(Reuters) – The Kremlin confirmed on Tuesday that an oil-for-goods barter deal between Russia and Iran was being implemented and said all legal barriers had been removed to Moscow supplying S-300 missile systems to Tehran.
Kremlin spokesman Dmitry Peskov declined to give any details of the barter deal. But asked whether a senior Foreign Ministry official was correct when he said on Monday that the exchange had begun, Peskov told reporters: “Absolutely. Of course.”
Peskov also said no legal barriers remained to supplying the advanced Russian air defence system S-300 to Iran after President Vladimir Putin signed a decree on Monday lifting a ban on such deliveries.
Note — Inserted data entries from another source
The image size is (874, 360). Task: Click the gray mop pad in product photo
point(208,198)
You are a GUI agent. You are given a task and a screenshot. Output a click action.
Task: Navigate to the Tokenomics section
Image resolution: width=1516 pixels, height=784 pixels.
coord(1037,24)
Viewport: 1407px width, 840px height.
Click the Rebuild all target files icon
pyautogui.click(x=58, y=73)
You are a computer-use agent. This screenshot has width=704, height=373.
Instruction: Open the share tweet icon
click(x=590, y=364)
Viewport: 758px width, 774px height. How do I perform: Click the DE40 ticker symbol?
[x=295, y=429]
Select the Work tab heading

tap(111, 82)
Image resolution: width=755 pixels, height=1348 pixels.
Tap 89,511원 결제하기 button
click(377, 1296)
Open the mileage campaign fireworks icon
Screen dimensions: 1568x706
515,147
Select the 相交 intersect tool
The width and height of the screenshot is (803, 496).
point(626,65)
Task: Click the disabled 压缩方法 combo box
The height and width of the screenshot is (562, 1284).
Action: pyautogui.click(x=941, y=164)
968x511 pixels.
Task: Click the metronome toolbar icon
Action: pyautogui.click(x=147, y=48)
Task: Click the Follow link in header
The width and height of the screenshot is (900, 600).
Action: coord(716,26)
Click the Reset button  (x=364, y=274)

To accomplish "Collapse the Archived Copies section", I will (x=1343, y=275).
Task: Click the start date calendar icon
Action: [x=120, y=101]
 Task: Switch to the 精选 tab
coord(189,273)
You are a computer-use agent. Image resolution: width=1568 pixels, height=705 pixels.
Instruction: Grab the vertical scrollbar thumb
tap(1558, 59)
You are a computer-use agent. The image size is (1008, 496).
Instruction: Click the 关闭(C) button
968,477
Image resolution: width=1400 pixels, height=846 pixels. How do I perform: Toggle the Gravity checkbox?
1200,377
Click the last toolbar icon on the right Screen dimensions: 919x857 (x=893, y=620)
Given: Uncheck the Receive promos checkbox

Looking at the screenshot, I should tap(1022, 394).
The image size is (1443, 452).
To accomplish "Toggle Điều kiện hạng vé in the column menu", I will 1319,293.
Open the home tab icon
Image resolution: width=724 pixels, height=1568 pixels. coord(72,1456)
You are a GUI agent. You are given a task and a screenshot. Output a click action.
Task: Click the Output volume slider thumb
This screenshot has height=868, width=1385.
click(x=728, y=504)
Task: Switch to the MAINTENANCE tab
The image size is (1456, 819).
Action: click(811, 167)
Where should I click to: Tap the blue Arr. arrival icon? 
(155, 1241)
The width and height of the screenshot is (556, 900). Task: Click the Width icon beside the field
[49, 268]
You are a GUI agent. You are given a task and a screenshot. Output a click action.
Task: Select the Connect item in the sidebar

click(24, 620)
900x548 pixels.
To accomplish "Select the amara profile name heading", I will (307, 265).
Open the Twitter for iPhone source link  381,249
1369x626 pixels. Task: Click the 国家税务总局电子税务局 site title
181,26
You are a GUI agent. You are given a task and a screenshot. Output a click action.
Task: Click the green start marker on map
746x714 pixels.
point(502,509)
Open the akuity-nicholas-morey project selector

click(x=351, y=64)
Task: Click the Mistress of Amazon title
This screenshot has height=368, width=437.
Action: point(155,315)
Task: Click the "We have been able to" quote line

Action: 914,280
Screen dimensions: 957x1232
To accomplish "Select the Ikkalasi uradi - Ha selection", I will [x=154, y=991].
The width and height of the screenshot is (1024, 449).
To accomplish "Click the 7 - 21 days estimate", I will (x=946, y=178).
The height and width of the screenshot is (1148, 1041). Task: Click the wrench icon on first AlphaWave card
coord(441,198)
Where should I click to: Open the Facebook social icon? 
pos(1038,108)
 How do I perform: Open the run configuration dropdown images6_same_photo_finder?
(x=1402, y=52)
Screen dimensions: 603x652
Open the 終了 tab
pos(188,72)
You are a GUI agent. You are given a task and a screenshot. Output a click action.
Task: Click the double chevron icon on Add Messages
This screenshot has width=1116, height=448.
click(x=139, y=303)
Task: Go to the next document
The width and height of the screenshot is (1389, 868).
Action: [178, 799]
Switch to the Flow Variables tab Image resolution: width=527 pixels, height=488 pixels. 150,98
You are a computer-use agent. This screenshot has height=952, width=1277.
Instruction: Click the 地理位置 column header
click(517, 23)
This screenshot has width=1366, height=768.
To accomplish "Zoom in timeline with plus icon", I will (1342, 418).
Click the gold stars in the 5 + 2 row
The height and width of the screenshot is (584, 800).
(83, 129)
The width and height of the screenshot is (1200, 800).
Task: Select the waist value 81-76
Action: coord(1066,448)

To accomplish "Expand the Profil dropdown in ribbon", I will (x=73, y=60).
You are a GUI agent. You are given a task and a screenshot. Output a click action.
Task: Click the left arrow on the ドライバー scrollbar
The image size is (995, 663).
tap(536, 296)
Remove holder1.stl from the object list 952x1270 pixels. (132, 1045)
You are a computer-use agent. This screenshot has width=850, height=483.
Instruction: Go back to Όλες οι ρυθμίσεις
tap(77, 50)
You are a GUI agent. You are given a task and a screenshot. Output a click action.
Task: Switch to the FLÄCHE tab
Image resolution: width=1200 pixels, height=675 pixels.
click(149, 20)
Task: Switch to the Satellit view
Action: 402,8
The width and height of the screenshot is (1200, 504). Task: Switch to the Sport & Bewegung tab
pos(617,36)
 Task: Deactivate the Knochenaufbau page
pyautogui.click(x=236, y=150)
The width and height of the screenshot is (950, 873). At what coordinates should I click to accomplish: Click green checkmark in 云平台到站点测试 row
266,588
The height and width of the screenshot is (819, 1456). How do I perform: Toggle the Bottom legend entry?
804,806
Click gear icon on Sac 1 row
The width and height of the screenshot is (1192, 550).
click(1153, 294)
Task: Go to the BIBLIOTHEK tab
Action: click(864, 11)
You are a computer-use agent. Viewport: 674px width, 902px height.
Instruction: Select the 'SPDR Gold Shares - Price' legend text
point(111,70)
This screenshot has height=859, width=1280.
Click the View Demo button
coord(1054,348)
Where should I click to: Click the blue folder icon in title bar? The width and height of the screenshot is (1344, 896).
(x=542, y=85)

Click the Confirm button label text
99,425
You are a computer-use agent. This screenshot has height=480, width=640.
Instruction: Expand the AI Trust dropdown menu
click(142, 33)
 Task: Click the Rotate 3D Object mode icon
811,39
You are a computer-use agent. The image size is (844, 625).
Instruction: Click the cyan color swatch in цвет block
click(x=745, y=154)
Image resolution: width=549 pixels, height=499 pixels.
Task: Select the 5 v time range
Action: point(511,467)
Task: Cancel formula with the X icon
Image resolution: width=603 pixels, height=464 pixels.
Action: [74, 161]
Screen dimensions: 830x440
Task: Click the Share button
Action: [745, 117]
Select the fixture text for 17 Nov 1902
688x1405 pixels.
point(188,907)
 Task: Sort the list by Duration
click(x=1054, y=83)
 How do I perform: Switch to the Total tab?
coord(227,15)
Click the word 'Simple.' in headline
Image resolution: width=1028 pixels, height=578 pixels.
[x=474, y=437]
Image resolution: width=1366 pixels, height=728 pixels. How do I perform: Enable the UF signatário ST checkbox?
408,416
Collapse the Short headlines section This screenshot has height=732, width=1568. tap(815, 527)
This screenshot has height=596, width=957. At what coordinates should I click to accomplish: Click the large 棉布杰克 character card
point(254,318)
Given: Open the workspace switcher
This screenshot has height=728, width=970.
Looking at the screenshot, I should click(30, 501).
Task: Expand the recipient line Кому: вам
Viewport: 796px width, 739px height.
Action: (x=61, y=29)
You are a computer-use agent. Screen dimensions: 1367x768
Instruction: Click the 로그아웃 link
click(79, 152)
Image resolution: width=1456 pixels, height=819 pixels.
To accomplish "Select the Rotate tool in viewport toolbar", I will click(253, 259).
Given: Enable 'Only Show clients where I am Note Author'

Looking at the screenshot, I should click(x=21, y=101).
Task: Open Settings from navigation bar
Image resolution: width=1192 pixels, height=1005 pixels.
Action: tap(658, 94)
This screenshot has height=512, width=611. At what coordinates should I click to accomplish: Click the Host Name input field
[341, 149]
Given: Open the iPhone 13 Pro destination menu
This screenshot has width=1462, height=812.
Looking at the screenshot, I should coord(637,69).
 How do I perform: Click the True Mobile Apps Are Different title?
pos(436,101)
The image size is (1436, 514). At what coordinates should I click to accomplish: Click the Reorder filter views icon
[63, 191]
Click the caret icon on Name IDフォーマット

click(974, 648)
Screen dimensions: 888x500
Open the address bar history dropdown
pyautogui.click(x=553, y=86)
“One the whole you can say one thing – from the juridical point of view there are no longer any constraints (on deliveries) now that the decree has been signed,” Peskov said in a conference call with reporters.
Iran and six world powers, including Russia, reached an interim deal with Iran this month on curbing its nuclear programme. They have until June 30 to work out a detailed agreement under which Tehran would allow international control in exchange for a lifting of economic sanctions.
Sources told Reuters more than a year ago that a barter deal worth up to $20 billion was being discussed with Tehran and would involve Russia buying up to 500,000 barrels of Iranian oil a day in exchange for Russian equipment and goods.
Officials from the two countries have issued contradictory statements since then on whether a barter deal has been signed, but Deputy Foreign Minister Sergei Ryabkov said on Monday one was already being implemented.